The Food and Drug Administration has issued a Class II recall for thousands of bottles of duloxetine, the generic version of the antidepressant Cymbalta, due to contamination with a potentially carcinogenic chemical. The October 10 recall affects 7,107 bottles of the medication manufactured by Towa Pharmaceutical Europe and distributed nationally throughout the United States.
Contamination Details
The recalled duloxetine contains N-nitroso-duloxetine, a chemical that is toxic if swallowed and suspected of causing cancer, according to the National Library of Medicine. The FDA classified this as a Class II recall, indicating the drug could cause "temporary or medically reversible adverse health consequences."
The specific products affected include 500-count bottles of delayed-release 20mg capsules with lot number 220128 and an expiration date of December 2024. The recall was initiated by Breckenridge Pharmaceutical, Inc., which distributed the medication manufactured by Towa Pharmaceutical Europe.
Nitrosamine Contamination Context
The contamination involves nitrosamine, a class of chemicals found in trace amounts throughout the environment in food, water, and medications. However, these chemicals are considered unsafe above certain thresholds, particularly when consumed over extended periods. The FDA has been working with international health agencies to establish "internationally recognized acceptable daily intake limits" for these substances.
This recall represents part of a broader trend of increased testing by the FDA to ensure medications meet safer thresholds and to reduce or eliminate nitrosamines from man-made sources like pharmaceuticals.
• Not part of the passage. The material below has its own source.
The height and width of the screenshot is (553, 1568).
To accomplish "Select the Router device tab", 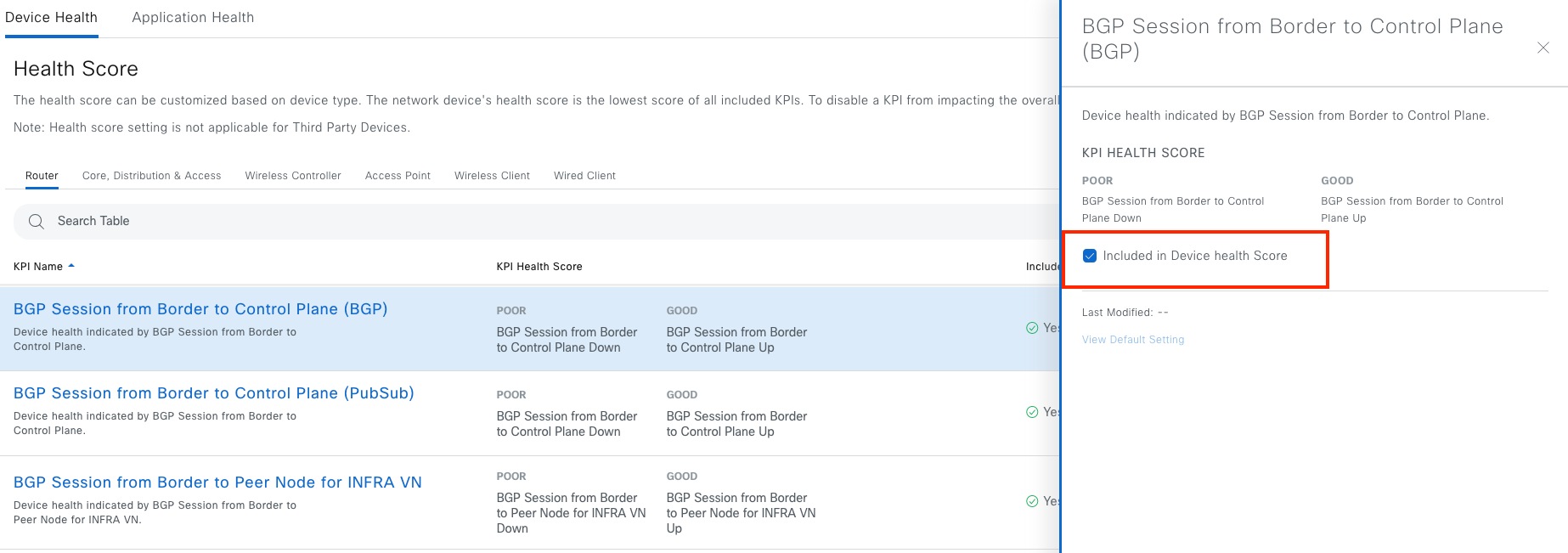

Patient Safety Recommendations
The FDA recommends that patients consult with their healthcare professionals about the best course of action if they possess recalled medication. Importantly, both the FDA and Towa Pharmaceutical emphasize that patients taking prescriptions "with potential nitrosamine impurities should not stop taking their medications" without medical supervision.
Healthcare experts warn that people taking duloxetine shouldn't suddenly discontinue the medication due to the risk of adverse reactions. Patients with questions about the recall can contact Qualanex, which is handling the recall on behalf of Breckenridge Pharmaceutical, at 1-877-857-1145 or 1-877-878-0504.
Brand Name Cymbalta Unaffected
While duloxetine is the generic version of Cymbalta, the brand-name medication manufactured by Eli Lilly is not included in this recall. An Eli Lilly spokesperson confirmed that Cymbalta is "not affected and it is not the product being recalled."
About Duloxetine
Duloxetine belongs to a class of drugs called SNRIs (serotonin-norepinephrine reuptake inhibitors) and is used to treat depression, anxiety, fibromyalgia, and chronic pain. The medication works by increasing serotonin and norepinephrine levels in the brain, which help regulate mood and pain.
Patients prescribed any form of duloxetine are advised to check the recall details to determine if their medication matches the recalled lot number and manufacturer specifications before taking any action regarding their treatment.